The article provides a general overview of the Workflow Engine architecture and explains the common principles of how the designed Workflows are executed.
Once a Workflow is designed in the Workflow Studio, it is stored in the Workflow Repository, in the Production database, and is ready for execution. The Workflow Engine is a special module of the Workspace Management application which is responsible for managing the execution of workflows and handling such tasks as starting, resuming, terminating Workflows, monitoring and persisting the Workflow instance state.
The Workflow Engine catches the Workflow Instance events and persists them in the Monitoring database (by default, the name of the monitoring database is "M42Monitoring").
For analysis of how the Workflow instance is being executed (or has been executed), the System provides the Visual Tracking action available in the Workflow Studio. This module uses data from the Monitoring database and allows understanding and analyzing how each workflow activity has been executed, which input arguments it has received, and what the Activity result is, as a value of output arguments.
The System keeps all Workflow Instance events in the database until the workflow instance is completed, and for some time afterward.
For more details see Configure Workflow Instance Monitoring
A workflow is a long-running process which in many cases requires human interaction, which means the time between the start and finish of the Workflow Instance could be years. Obviously, in such a timeframe the Application is restarted many times. For that reason, the Workflow Engine handles the saving of the Workflow Instance state to storage any time the change occurs.

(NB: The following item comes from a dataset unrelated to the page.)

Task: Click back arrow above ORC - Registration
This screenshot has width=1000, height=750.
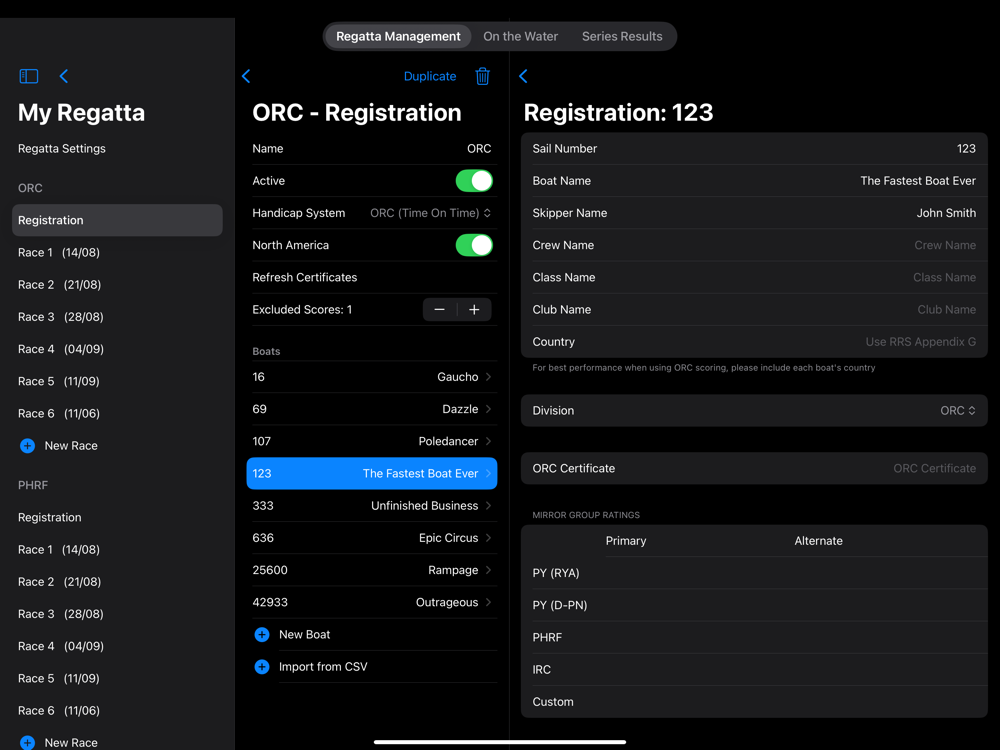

The System uses the Instance Store database for storing the serialized Workflow Instance (by default, the database name is "M42InstanceStore").
The instances are stored in the database only until the moment they are completed.
The chapter is relevant only for the Workflow Worker Engine.
Workflow Instances are long-running processes that could take years to be finished, which also means the Workflow Instance can be started on one Product Version, resumed on a second one, and finished on a third one. To mitigate risks of Workflow Instance failures in such a hostile environment the Workflow Engine has a range of machines that guarantees correct handling of the Workflow commands (start, resume, terminate, etc), or, in case of failure, provides an approach for recovery.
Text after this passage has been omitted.